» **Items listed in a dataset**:
· · · · ·

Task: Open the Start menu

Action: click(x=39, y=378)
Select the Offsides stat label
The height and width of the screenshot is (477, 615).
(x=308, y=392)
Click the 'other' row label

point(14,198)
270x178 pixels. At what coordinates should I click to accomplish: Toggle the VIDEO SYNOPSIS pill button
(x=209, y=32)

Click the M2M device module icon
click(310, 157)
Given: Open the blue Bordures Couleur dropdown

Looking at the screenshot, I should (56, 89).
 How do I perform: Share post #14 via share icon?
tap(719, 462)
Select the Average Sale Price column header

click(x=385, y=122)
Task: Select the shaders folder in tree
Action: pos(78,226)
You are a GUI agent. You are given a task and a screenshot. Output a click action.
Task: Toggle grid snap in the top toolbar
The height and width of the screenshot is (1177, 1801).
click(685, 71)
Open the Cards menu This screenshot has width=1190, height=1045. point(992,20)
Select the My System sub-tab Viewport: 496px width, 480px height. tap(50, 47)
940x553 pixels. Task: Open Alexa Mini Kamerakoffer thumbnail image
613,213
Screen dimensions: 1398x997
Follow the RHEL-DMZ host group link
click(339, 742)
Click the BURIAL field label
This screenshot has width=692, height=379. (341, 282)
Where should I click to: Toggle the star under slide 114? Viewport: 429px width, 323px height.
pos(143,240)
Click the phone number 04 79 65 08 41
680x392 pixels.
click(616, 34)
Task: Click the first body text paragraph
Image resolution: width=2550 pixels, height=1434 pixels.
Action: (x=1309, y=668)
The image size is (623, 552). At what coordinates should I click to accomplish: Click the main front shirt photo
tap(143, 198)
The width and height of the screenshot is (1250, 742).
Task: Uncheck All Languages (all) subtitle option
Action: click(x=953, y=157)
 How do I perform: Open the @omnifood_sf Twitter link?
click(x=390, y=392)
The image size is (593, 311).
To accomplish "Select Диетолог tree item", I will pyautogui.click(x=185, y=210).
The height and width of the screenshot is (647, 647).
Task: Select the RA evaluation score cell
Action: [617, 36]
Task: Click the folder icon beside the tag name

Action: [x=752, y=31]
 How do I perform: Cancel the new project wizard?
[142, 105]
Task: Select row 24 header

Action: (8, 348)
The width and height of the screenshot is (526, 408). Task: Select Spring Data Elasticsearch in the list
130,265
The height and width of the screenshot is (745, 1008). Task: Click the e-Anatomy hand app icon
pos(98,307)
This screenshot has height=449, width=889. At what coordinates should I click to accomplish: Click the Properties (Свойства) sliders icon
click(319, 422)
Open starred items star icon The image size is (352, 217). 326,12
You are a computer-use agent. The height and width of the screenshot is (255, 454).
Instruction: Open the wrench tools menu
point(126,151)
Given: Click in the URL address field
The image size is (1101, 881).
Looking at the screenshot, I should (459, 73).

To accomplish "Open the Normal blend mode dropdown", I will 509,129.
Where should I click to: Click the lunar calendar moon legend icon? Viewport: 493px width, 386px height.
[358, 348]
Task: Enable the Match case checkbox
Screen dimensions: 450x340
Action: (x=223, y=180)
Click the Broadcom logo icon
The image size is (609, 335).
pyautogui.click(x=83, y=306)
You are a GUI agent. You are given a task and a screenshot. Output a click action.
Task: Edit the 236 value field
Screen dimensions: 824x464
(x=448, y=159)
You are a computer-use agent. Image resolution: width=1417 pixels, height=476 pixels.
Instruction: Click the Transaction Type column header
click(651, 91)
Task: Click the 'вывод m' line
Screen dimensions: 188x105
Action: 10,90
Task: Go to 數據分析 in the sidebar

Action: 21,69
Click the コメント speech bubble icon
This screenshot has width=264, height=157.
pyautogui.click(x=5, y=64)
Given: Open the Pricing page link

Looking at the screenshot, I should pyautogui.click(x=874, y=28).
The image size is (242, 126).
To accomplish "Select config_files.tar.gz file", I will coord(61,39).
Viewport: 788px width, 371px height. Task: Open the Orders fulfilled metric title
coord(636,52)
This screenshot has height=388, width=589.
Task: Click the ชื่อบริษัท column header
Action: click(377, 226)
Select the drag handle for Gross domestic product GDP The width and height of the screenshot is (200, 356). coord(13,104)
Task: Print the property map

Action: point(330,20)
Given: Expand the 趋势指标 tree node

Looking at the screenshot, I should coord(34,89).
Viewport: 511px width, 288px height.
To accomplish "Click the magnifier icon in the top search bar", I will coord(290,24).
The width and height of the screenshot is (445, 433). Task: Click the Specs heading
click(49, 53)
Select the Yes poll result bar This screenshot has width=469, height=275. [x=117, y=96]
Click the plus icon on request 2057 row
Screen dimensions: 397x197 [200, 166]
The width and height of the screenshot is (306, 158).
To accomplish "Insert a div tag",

· · · · ·

» **What you have to do**: Print all of the records, leaving each one exactly as it appears above.

» **Answer section**:
Task: Open the Start menu

Action: click(x=39, y=378)
Select the Offsides stat label
The height and width of the screenshot is (477, 615).
(x=308, y=392)
Click the 'other' row label

point(14,198)
270x178 pixels. At what coordinates should I click to accomplish: Toggle the VIDEO SYNOPSIS pill button
(x=209, y=32)

Click the M2M device module icon
click(310, 157)
Given: Open the blue Bordures Couleur dropdown

Looking at the screenshot, I should (56, 89).
 How do I perform: Share post #14 via share icon?
tap(719, 462)
Select the Average Sale Price column header

click(x=385, y=122)
Task: Select the shaders folder in tree
Action: pos(78,226)
You are a GUI agent. You are given a task and a screenshot. Output a click action.
Task: Toggle grid snap in the top toolbar
The height and width of the screenshot is (1177, 1801).
click(685, 71)
Open the Cards menu This screenshot has width=1190, height=1045. point(992,20)
Select the My System sub-tab Viewport: 496px width, 480px height. tap(50, 47)
940x553 pixels. Task: Open Alexa Mini Kamerakoffer thumbnail image
613,213
Screen dimensions: 1398x997
Follow the RHEL-DMZ host group link
click(339, 742)
Click the BURIAL field label
This screenshot has width=692, height=379. (341, 282)
Where should I click to: Toggle the star under slide 114? Viewport: 429px width, 323px height.
pos(143,240)
Click the phone number 04 79 65 08 41
680x392 pixels.
click(616, 34)
Task: Click the first body text paragraph
Image resolution: width=2550 pixels, height=1434 pixels.
Action: (x=1309, y=668)
The image size is (623, 552). At what coordinates should I click to accomplish: Click the main front shirt photo
tap(143, 198)
The width and height of the screenshot is (1250, 742).
Task: Uncheck All Languages (all) subtitle option
Action: click(x=953, y=157)
 How do I perform: Open the @omnifood_sf Twitter link?
click(x=390, y=392)
The image size is (593, 311).
To accomplish "Select Диетолог tree item", I will pyautogui.click(x=185, y=210).
The height and width of the screenshot is (647, 647).
Task: Select the RA evaluation score cell
Action: [617, 36]
Task: Click the folder icon beside the tag name

Action: [x=752, y=31]
 How do I perform: Cancel the new project wizard?
[142, 105]
Task: Select row 24 header

Action: (8, 348)
The width and height of the screenshot is (526, 408). Task: Select Spring Data Elasticsearch in the list
130,265
The height and width of the screenshot is (745, 1008). Task: Click the e-Anatomy hand app icon
pos(98,307)
This screenshot has height=449, width=889. At what coordinates should I click to accomplish: Click the Properties (Свойства) sliders icon
click(319, 422)
Open starred items star icon The image size is (352, 217). 326,12
You are a computer-use agent. The height and width of the screenshot is (255, 454).
Instruction: Open the wrench tools menu
point(126,151)
Given: Click in the URL address field
The image size is (1101, 881).
Looking at the screenshot, I should (459, 73).

To accomplish "Open the Normal blend mode dropdown", I will 509,129.
Where should I click to: Click the lunar calendar moon legend icon? Viewport: 493px width, 386px height.
[358, 348]
Task: Enable the Match case checkbox
Screen dimensions: 450x340
Action: (x=223, y=180)
Click the Broadcom logo icon
The image size is (609, 335).
pyautogui.click(x=83, y=306)
You are a GUI agent. You are given a task and a screenshot. Output a click action.
Task: Edit the 236 value field
Screen dimensions: 824x464
(x=448, y=159)
You are a computer-use agent. Image resolution: width=1417 pixels, height=476 pixels.
Instruction: Click the Transaction Type column header
click(651, 91)
Task: Click the 'вывод m' line
Screen dimensions: 188x105
Action: 10,90
Task: Go to 數據分析 in the sidebar

Action: 21,69
Click the コメント speech bubble icon
This screenshot has width=264, height=157.
pyautogui.click(x=5, y=64)
Given: Open the Pricing page link

Looking at the screenshot, I should pyautogui.click(x=874, y=28).
The image size is (242, 126).
To accomplish "Select config_files.tar.gz file", I will coord(61,39).
Viewport: 788px width, 371px height. Task: Open the Orders fulfilled metric title
coord(636,52)
This screenshot has height=388, width=589.
Task: Click the ชื่อบริษัท column header
Action: click(377, 226)
Select the drag handle for Gross domestic product GDP The width and height of the screenshot is (200, 356). coord(13,104)
Task: Print the property map

Action: point(330,20)
Given: Expand the 趋势指标 tree node

Looking at the screenshot, I should coord(34,89).
Viewport: 511px width, 288px height.
To accomplish "Click the magnifier icon in the top search bar", I will coord(290,24).
The width and height of the screenshot is (445, 433). Task: Click the Specs heading
click(49, 53)
Select the Yes poll result bar This screenshot has width=469, height=275. [x=117, y=96]
Click the plus icon on request 2057 row
Screen dimensions: 397x197 [200, 166]
The width and height of the screenshot is (306, 158).
To accomplish "Insert a div tag",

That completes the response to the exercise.